Marcio continued, “This is where you guys, Surfline, and Surfer really need to put out the correct information. For a long time I’ve seen a lot of information and coverage being bought. So people are getting this misinformation — stuff that’s not real. And that’s sad.”

And damn it, he’s right! Surf media is majorly responsible for the lies that consume us all. I’ve never ridden a Channel Islands, Chilli, Sharp Eye, Slater Designs, or many other of the major board brands, yet I ponder incessantly about how hard I’d be shredding on all of them. This can only be due to all the positive coverage they get, and to Marcio’s point, a vast majority of that adulation is purchased.

This is, of course, the crux of what we do.

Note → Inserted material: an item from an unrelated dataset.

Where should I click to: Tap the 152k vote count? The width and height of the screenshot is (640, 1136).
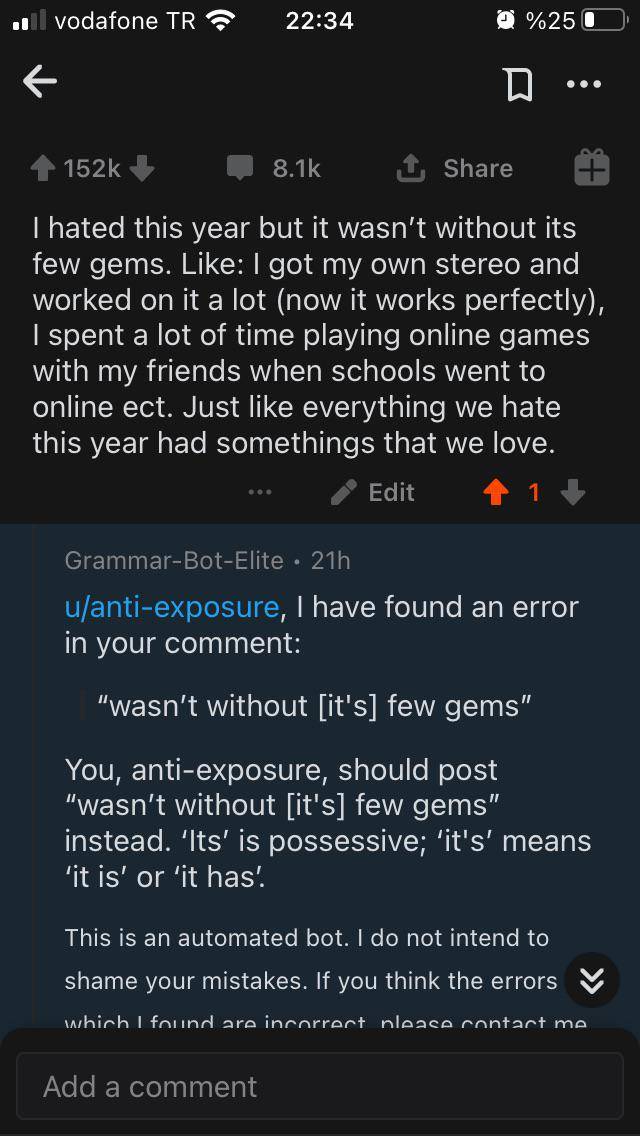click(x=92, y=169)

Surf media exists only with the help of advertorial funding, and most of that funding comes from surf-endemic brands. In an effort to maintain our financial bond with said brands, the media caresses them with flattery, product placement and the odd reach-around.

That’s why Surfing did a wetsuit review with zero negative feedback. That’s why Stab no longer rates their In The Dark boards numerically.

Without ass-kissing and falsified endorsement, surf media can’t exist. With ass-kissing and falsified endorsement, surf media hurts certain businesses and consumers. It’s a double-edged sword and somebody’s gotta fall on it.

So unless you guys decide to stop clicking on BeachGrit, Surfline, Stab, and The Inertia, the media will continue to deceive until we are old and bald and still very poor.

We fall on the sword together like a shish kabob of surf misery!